Locate each line in the records below that contains the word "Open" and copy those lines.

##### RECORDS FOR PROCESSING #####

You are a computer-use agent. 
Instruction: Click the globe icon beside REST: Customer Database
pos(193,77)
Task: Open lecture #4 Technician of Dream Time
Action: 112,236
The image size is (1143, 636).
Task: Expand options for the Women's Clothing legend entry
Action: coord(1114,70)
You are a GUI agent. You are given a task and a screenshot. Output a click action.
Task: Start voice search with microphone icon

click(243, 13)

#####
##### RECORDS FOR PROCESSING #####

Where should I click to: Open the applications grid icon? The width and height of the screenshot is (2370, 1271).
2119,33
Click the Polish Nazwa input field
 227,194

#####

WORKED ANSWER:
Task: Open lecture #4 Technician of Dream Time
Where should I click to: Open the applications grid icon? The width and height of the screenshot is (2370, 1271).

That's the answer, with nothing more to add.